YOUR GOAL: Repeat everything in the records from the line containing "Collapse the postgres database node" down to the line containing "Action: pyautogui.click(x=1352, y=784)", copying each line exactly, both ends included.

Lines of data
+ + + + + + +

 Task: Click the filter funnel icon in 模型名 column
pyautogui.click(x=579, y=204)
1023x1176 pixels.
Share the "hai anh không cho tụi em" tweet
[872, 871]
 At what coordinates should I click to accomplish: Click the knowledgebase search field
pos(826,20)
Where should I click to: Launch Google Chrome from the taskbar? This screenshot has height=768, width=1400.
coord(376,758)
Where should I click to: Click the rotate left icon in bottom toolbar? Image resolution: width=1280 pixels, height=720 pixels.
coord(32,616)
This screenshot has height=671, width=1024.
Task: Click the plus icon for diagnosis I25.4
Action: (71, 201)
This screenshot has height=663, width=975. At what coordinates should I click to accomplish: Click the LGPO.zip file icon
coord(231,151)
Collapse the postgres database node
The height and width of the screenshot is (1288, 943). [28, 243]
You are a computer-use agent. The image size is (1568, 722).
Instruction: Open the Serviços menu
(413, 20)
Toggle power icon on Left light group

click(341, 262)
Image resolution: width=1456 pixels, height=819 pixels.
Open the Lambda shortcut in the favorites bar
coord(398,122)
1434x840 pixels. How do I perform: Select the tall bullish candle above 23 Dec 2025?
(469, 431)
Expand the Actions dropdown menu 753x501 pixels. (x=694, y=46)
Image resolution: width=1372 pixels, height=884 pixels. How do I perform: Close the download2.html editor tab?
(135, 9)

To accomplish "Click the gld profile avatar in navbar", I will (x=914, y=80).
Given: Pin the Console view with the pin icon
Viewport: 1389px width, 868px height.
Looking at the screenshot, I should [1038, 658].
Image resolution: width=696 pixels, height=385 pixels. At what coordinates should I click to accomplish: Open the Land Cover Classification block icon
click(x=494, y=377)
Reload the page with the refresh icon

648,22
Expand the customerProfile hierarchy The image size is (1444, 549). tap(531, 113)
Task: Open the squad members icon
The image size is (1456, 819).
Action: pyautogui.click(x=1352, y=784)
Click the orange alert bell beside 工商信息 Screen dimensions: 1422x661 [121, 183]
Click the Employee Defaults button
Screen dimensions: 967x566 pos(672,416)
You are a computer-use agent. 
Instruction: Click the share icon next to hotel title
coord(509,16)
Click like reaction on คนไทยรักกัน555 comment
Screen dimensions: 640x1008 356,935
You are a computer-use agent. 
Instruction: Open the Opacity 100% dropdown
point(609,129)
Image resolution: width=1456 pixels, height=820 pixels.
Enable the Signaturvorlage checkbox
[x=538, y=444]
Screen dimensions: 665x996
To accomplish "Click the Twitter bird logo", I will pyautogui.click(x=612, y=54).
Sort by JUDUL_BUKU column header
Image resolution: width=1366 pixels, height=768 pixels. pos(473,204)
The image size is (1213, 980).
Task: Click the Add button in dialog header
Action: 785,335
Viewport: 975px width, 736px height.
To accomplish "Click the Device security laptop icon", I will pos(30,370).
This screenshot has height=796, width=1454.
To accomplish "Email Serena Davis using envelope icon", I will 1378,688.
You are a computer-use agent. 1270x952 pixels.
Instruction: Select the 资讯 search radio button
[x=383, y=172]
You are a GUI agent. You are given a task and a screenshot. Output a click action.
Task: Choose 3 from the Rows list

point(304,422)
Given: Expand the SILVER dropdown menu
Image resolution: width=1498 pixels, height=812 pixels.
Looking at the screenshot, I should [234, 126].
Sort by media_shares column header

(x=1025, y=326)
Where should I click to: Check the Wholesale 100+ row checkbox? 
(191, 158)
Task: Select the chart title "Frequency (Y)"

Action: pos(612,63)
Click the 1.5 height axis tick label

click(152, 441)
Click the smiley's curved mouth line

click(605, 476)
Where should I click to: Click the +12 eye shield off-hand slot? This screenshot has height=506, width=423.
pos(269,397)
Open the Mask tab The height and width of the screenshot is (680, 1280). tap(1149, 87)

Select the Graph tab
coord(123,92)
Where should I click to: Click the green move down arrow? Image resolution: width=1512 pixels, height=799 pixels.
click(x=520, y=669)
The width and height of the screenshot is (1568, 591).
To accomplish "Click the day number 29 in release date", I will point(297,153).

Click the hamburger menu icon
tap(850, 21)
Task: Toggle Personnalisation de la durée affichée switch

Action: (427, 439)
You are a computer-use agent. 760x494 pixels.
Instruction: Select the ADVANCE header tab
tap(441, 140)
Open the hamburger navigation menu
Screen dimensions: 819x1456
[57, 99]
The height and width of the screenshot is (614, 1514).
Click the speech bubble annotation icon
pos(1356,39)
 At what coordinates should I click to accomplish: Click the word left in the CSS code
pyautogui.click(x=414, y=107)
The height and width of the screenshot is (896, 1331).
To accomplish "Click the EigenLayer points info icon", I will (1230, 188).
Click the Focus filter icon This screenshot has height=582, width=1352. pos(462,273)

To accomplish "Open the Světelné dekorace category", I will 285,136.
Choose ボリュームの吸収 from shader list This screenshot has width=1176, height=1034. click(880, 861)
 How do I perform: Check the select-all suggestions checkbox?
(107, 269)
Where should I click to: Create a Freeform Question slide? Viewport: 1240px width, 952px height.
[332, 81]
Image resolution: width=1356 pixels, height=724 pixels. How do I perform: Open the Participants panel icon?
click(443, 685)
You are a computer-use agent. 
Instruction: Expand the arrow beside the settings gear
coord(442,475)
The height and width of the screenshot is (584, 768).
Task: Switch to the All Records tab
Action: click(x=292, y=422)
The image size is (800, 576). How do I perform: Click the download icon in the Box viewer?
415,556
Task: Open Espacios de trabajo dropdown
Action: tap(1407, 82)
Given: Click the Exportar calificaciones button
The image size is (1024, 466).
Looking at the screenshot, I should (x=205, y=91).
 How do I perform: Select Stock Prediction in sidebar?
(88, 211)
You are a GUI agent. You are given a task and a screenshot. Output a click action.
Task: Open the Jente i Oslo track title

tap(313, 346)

+ + + + + + +

RESPONSE TO THIS TASK:
Collapse the postgres database node
The height and width of the screenshot is (1288, 943). [28, 243]
You are a computer-use agent. The image size is (1568, 722).
Instruction: Open the Serviços menu
(413, 20)
Toggle power icon on Left light group

click(341, 262)
Image resolution: width=1456 pixels, height=819 pixels.
Open the Lambda shortcut in the favorites bar
coord(398,122)
1434x840 pixels. How do I perform: Select the tall bullish candle above 23 Dec 2025?
(469, 431)
Expand the Actions dropdown menu 753x501 pixels. (x=694, y=46)
Image resolution: width=1372 pixels, height=884 pixels. How do I perform: Close the download2.html editor tab?
(135, 9)

To accomplish "Click the gld profile avatar in navbar", I will (x=914, y=80).
Given: Pin the Console view with the pin icon
Viewport: 1389px width, 868px height.
Looking at the screenshot, I should [1038, 658].
Image resolution: width=696 pixels, height=385 pixels. At what coordinates should I click to accomplish: Open the Land Cover Classification block icon
click(x=494, y=377)
Reload the page with the refresh icon

648,22
Expand the customerProfile hierarchy The image size is (1444, 549). tap(531, 113)
Task: Open the squad members icon
The image size is (1456, 819).
Action: pyautogui.click(x=1352, y=784)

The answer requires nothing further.